> [Assigned task A]
According to the article on the skull thought to be Mozart's, since what year has the International Mozarteum Foundation had the skull?
> [Assigned task B]
In the article on the skull thought to be Mozart's, rewrite the passage from "Past tests on" up to and including "of Mozart's birth.", and replace "documentary" with "film".
> [Assigned task C]
Continue the news article on the skull thought to be Mozart's, starting after its last sentence.

It's a Mozart mystery as haunting as his "Requiem" -- and apparently it won't be solved anytime soon.
After months of sophisticated DNA sleuthing reminiscent of a "CSI: Crime Scene Investigation" episode, forensics experts admitted on national television that they still can't say with certainty whether an aged skull is that of the composer, as some believe.
Past tests on the skull also were inconclusive, and a joint analysis conducted by the Institute for Forensic Medicine in Innsbruck, Austria, and the U.S. Armed Forces DNA Identification Laboratory in Rockville, Md., generated more questions than answers, lead researcher Dr. Walther Parson conceded.
"For the time being, the mystery of the skull is even bigger," Parson's team concluded in "Mozart: The Search for Evidence," a much-hyped documentary aired Sunday evening on Austrian state broadcaster ORF in the run-up to the 250th anniversary of Mozart's birth.
Since 1902, the skull -- which is missing its lower jaw -- has been in the possession of the International Mozarteum Foundation in Salzburg, the Austrian city where Wolfgang Amadeus Mozart was born on Jan. 27, 1756.

> [Dataset extract]

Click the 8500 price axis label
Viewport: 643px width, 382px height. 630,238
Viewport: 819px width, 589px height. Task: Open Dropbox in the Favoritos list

> [Response A]
Since 1902.

> [Response B]
Past tests on the skull also were inconclusive, and a joint analysis conducted by the Institute for Forensic Medicine in Innsbruck, Austria, and the U.S. Armed Forces DNA Identification Laboratory in Rockville, Md., generated more questions than answers, lead researcher Dr. Walther Parson conceded.
"For the time being, the mystery of the skull is even bigger," Parson's team concluded in "Mozart: The Search for Evidence," a much-hyped film aired Sunday evening on Austrian state broadcaster ORF in the run-up to the 250th anniversary of Mozart's birth.

> [Response C]
Parson, an internationally renowned forensic pathologist, said genetic material from two teeth removed from the skull was analyzed and compared with DNA samples gathered in 2004 from the thighbones of two skeletons exhumed from the Mozart family grave at Salzburg's St. Sebastian Cemetery.
Experts had assumed the remains were of Mozart's maternal grandmother and a niece. But DNA analysis showed that none of the skeletons in the grave were related, making it impossible to prove that the skull was Mozart's, Parson said.
"The dead took their secrets to the grave," the documentary concluded.
This year's 250th anniversary has inspired a flurry of revelations about virtually every aspect of Mozart's brief but musically prolific life and the circumstances surrounding his death in 1791.